PAGE TEXT:
- - -
Showing posts with label literacy workshop. Show all posts
Showing posts with label literacy workshop. Show all posts

Sunday, November 2, 2014

Literacy Workshop: Parts of a Mystery

In my Montessori elementary class, we study writing and reading at weekly Literacy Workshops where students participate in small-group themed activities. Recently, I shared with students a lesson called Parts of a Mystery, identifying the main characteristics of this genre:
·      A question or problem
·      Something strange or unexpected
·      A secret
·      Something missing
·      A curious detective
·      Clues and predictions
·      Distractions
·      Suspense
·      Conclusion


The Parts of a Mystery were printed on white paper with a black background, enclosed in a pouch from Out of Print, adorned with many faces of author Edgar Allen Poe. I also had a basket of magnifying loops, a raven finger puppet from Folkmanis, and a copy of Poe’s Tales of Mystery and Madness. We discussed the Parts of a Mystery, then I asked older students (in my age 6-9 class) to select two younger partners to read one of the following books:
·      The Mystery by Maxwell Eaton
·      Hermelin, the Detective Mouse by Mini Grey
·      Ginger and the Mystery Visitor by Charlotte Voake
·      The Strange Case of the Missing Sheep by Mircea Catusanu
·      Who Pushed Humpty Dumpty? And Other Notorious Nursery Tale Mysteries by David Levinthal
·      Fog Island by Tomi Ungerer
·      Quest by Aaron Becker





Each group had a grid sheet with the Parts of a Mystery on it, and each student had a different role to play:
·      Reader (oldest child),
·      Detective (usually the youngest child – who got to use the loop), and
·      Scribe (usually the middle child, if s/he was a confident writer).

After fifteen to twenty minutes, the groups had finished reading and worked on identifying the Parts of the Mystery grid sheet about the book they had read. We then returned to circle, and each group had a chance to share aloud about their Mystery. At the end of our lesson, I shared an episode of The Simpsons where the cartoon family re-enacts Poe’s poem “The Raven”. Students loved this multi-media and multi-sensory lesson, which allowed them to understand this expansive and intriguing genre of popular literature!

Tuesday, January 1, 2013

Literacy Workshops: Predicting

Reading is a crucial skill for acquiring information, developing critical thinking skills, encouraging compassion, forming logic, making choices, and navigating the unknown -- not only in school, but in the larger world, as well. Reading involves two main skills -- decoding (the ability to decipher and reproduce sounds in isolation or combination, then in word form) and comprehension. Many parents consider their child's decoding skill as the main aspect of reading ability. While phonemic awareness is very important, comprehension involves many more sophisticated abilities -- such as reading pictures for context clues, making mental images, identifying key story elements (characters, setting, plot, etc.), retelling, predicting and inferring, solving problems, relating the text to oneself or the world or other books, and demonstrating understanding through re-creations or reports.
This year, we've been working on reading skills with our weekly Literacy Workshops, which focus on decoding, comprehension, and writing or pre-writing skills related to a read-aloud text. One of our first lessons was about Choosing a "Just-Right" Book. Students in my mixed age (first through third grade) Montessori classroom generated a list of ways to know if a book is too easy or too hard (shown above). Many elementary classrooms have leveled reading libraries constructed from an adult perspective, yet I have tried to avoid this so students develop independence and knowledge about themselves as readers. (The hand drawing is a reminder from our librarian about the "five-finger" rule: if you find five words on a page that are unknown or hard to decode, that book might not be "just right" for you right now.)
- - -
INFORMATION SUPPLIED:
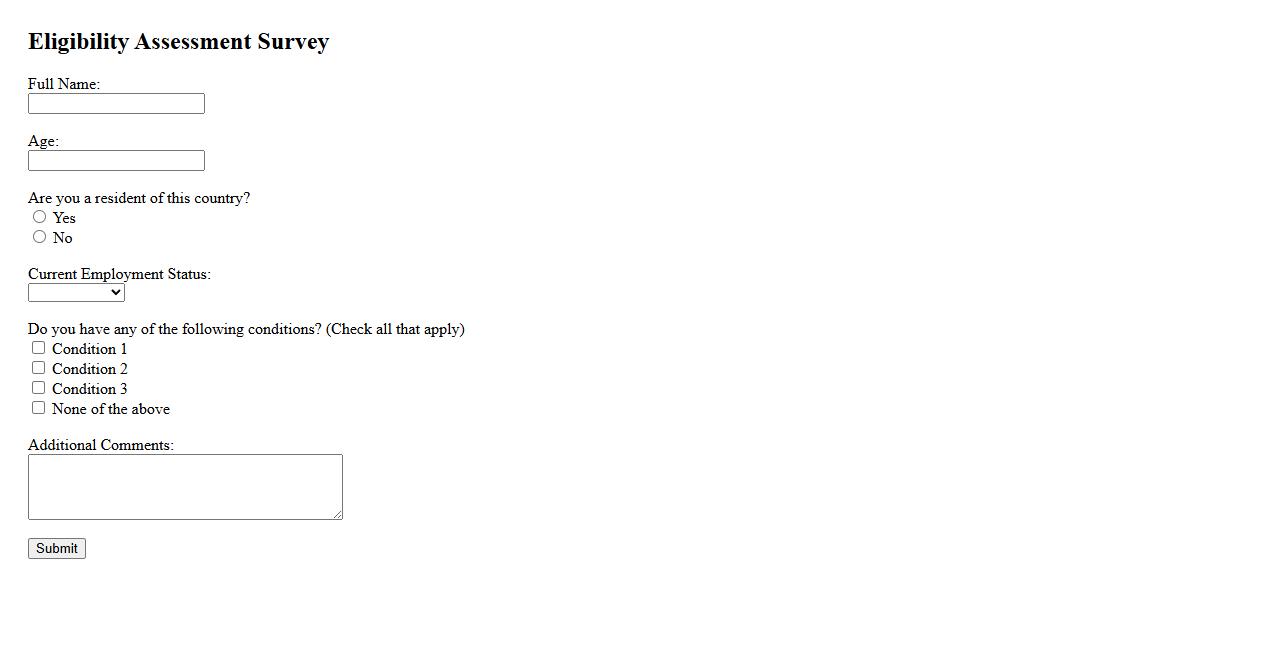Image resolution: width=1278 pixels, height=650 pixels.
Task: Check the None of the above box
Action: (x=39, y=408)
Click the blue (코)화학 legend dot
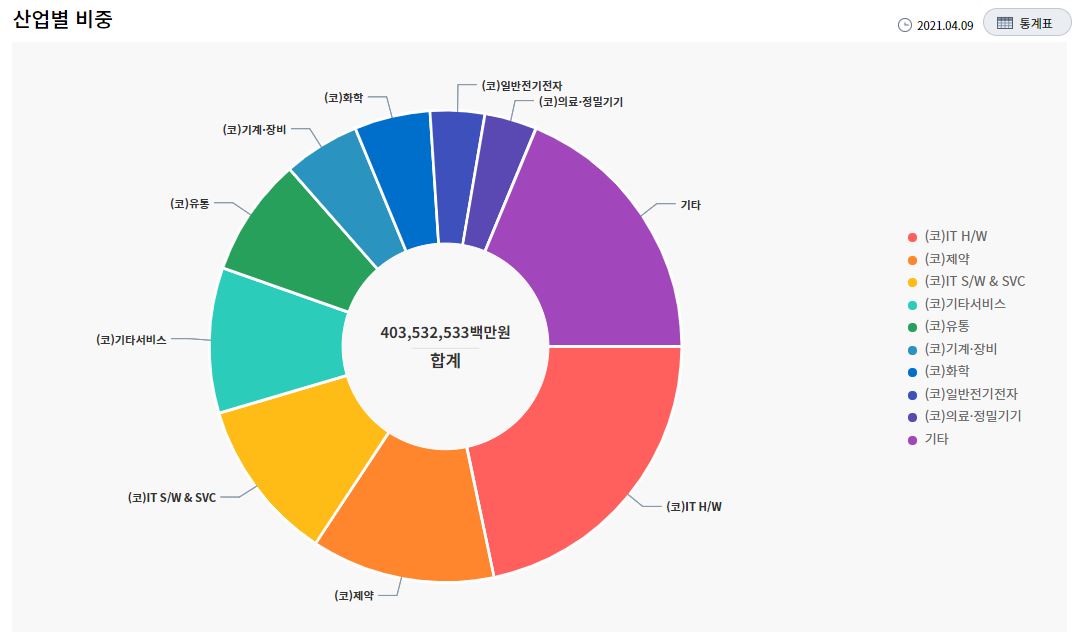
- - -
EXERCISE OBJECTIVE:
Reproduce the literacy workshop text word for word from "Each group had a grid" to "a confident writer).".

THE REPLY:
Each group had a grid sheet with the Parts of a Mystery on it, and each student had a different role to play:
·      Reader (oldest child),
·      Detective (usually the youngest child – who got to use the loop), and
·      Scribe (usually the middle child, if s/he was a confident writer).